C'est étrange qu'avec cet esprit-là, il soit venu ici.

Oh! il a tout quitté pour venir ici.

C'est étrange.

Non, c'est très fort au-dedans de lui; l'appel intérieur est très fort: c'est la raison extérieure qui voile tout.

Il a tout quitté, mais il le sait bougre bien qu'il a tout quitté!

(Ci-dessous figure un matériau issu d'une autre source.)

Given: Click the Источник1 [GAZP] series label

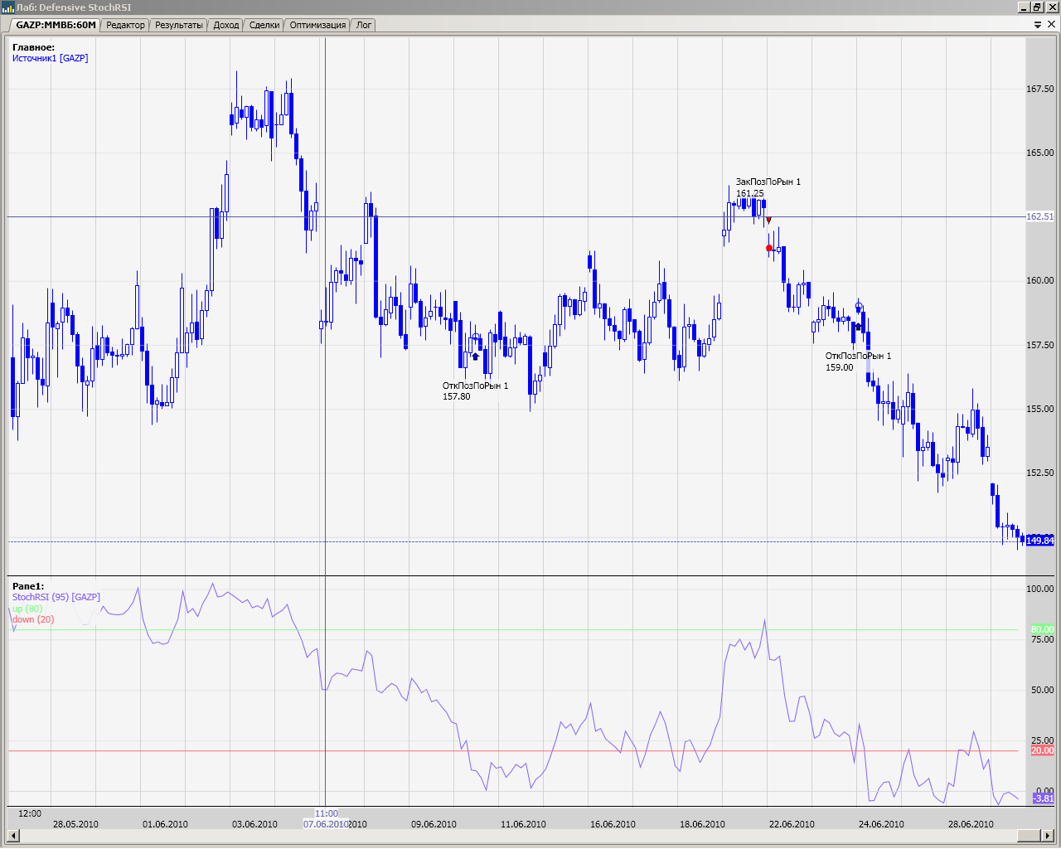Looking at the screenshot, I should [x=50, y=58].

Il est très conscient de son «sacrifice», c'est-à-dire que dans sa conscience, il n'y a pas d'équivalence entre ce qu'il a donné et ce qu'il a reçu – ce qu'il a donné, c'est comme quand on risque tout sur un bénéfice futur.

Enfin, il va revenir.

*
*   *

(Plus tard, le disciple met en ordre des papiers épars de Mère, fragments de notes, etc., et il tombe sur ces lignes:)

«Chaque moment contient l'équilibre de toutes les possibilités simultanées.»

C'était une expérience.

Ce qui revient à dire qu'à chaque moment, on peut tout changer; si une force arrive, qui change cet équilibre, toutes les conséquences sont changées.

C'est-à-dire qu'il n'y a pas de déterminisme ni de loi de «cause à effet» ni tout ça – il y a un déterminisme, mais extérieurement.

(autre fragment de note)

«Sri Aurobindo a dit en rêve à N qu'il y aurait un grand changement le six décembre.»